Is there some trick to getting this to fail with accel=qtest? I'm
noticing that if the VM is paused or if I use accel=qtest, the iothread
contexts for the drives appear to go ... unresolved? and the test passes.

I've only had luck (so far) reproducing this with accel=kvm on a running
VM (the drives can be empty) and I don't actually know why that is just
yet -- I guess these aio_context objects get resolved at runtime?
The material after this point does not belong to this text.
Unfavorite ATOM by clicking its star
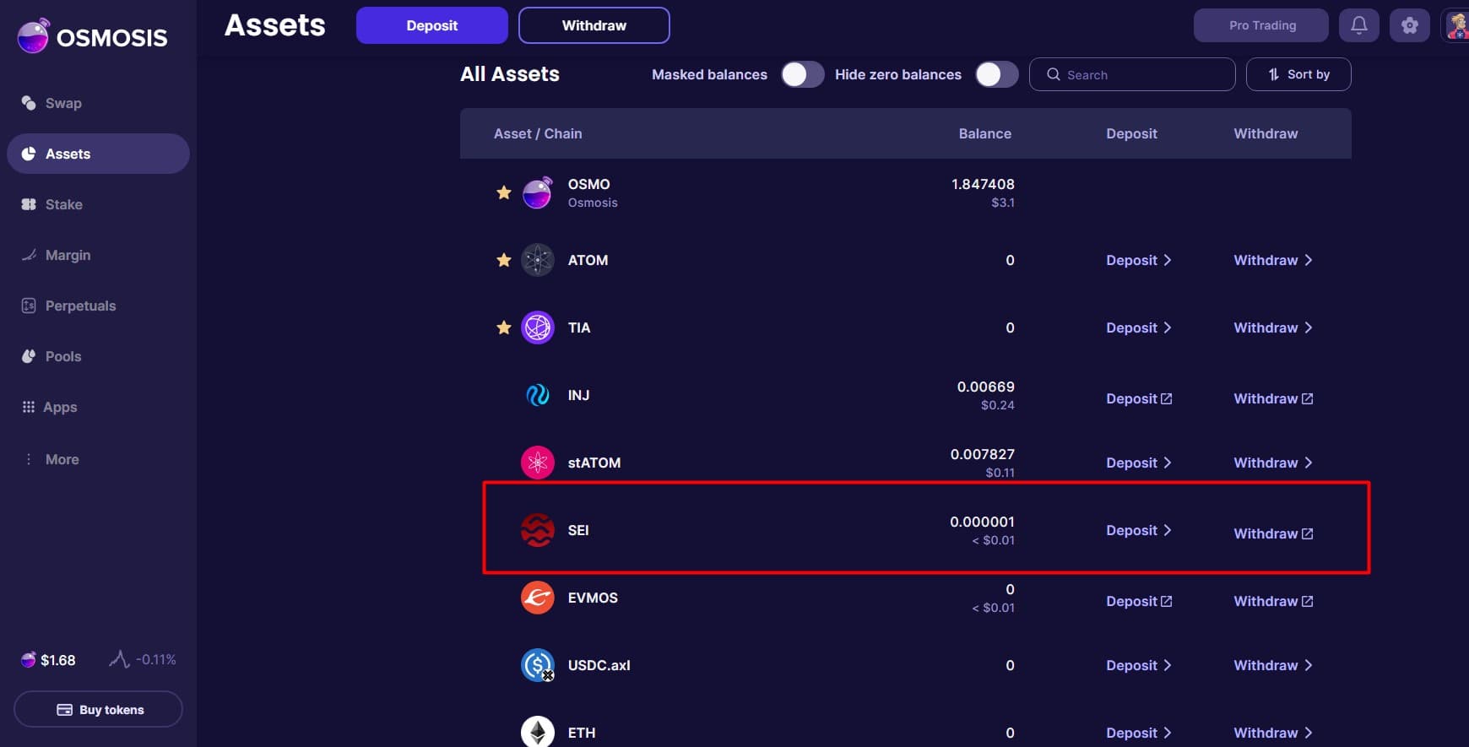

Anyway, this seems to be a little tricky so far, maybe you have some
advice for me?

--js

(Also note: doing a full backup and an incremental backup for two
perfectly empty 64GB qcow2 drives takes over 6 seconds in total. It
probably shouldn't, right? There's something about the initial backup
that appears to take a pretty long time.)
Kevin Wolf May 9, 2019, 8 a.m. UTC | #4
Am 09.05.2019 um 00:55 hat John Snow geschrieben:
> 
> On 5/7/19 4:50 AM, Kevin Wolf wrote:
> > Am 06.05.2019 um 22:33 hat John Snow geschrieben:
> >> in blockdev_backup_prepare, we check to make sure that the target is
> >> associated with a compatible aio context. However, do_blockdev_backup is
> >> called later and has some logic to move the target to a compatible
> >> aio_context. The transaction version will fail certain commands
> >> needlessly early as a result.
> >>
> >> Allow blockdev_backup_prepare to simply call do_blockdev_backup, which
> >> will ultimately decide if the contexts are compatible or not.
> >>
> >> Note: the transaction version has always disallowed this operation since
> >> its initial commit bd8baecd (2014), whereas the version of
> >> qmp_blockdev_backup at the time, from commit c29c1dd312f, tried to
> >> enforce the aio_context switch instead. It's not clear, and I can't see
> >> from the mailing list archives at the time, why the two functions take a
> >> different approach. It wasn't until later in efd7556708b (2016) that the
> >> standalone version tried to determine if it could set the context or
> >> not.
> >>
> >> Reported-by: aihua liang <aliang@redhat.com>
> >> Fixes: https://bugzilla.redhat.com/show_bug.cgi?id=1683498
> > 
> > Signed-off-by is missing, and a testcase, too. :-)
> > 
> >> diff --git a/blockdev.c b/blockdev.c
> >> index 79fbac8450..a81d88980c 100644
> >> --- a/blockdev.c
> >> +++ b/blockdev.c
> >> @@ -1872,10 +1872,6 @@ static void blockdev_backup_prepare(BlkActionState *common, Error **errp)
> >>      }
> >>  
> >>      aio_context = bdrv_get_aio_context(bs);
> >> -    if (aio_context != bdrv_get_aio_context(target)) {
> >> -        error_setg(errp, "Backup between two IO threads is not implemented");
> >> -        return;
> >> -    }
> >>      aio_context_acquire(aio_context);
> >>      state->bs = bs;
> > 
> > The actual change looks good to me.
> > 
> > Kevin
> > 
> 
> (See the Red Hat BZ for details on the test I am more or less trying to
> replicate in iotests -- but the jist of it is using an iothread on one
> device and not specifying one for the other, then backing up both to two
> blockdev-add created nodes not attached to any device.)
> 
> Is there some trick to getting this to fail with accel=qtest? I'm
> noticing that if the VM is paused or if I use accel=qtest, the iothread
> contexts for the drives appear to go ... unresolved? and the test passes.
> 
> I've only had luck (so far) reproducing this with accel=kvm on a running
> VM (the drives can be empty) and I don't actually know why that is just
> yet -- I guess these aio_context objects get resolved at runtime?
> 
> Anyway, this seems to be a little tricky so far, maybe you have some
> advice for me?

Are you using virtio-blk? I think it only actually enables dataplane
(and moves its node to an iothread) during initialisation of the guest
driver. This makes it quite annoying for testing, I've had the same
problem before.

However, virtio-scsi does what you would expect and puts the node into
the right AioContext directly on creation.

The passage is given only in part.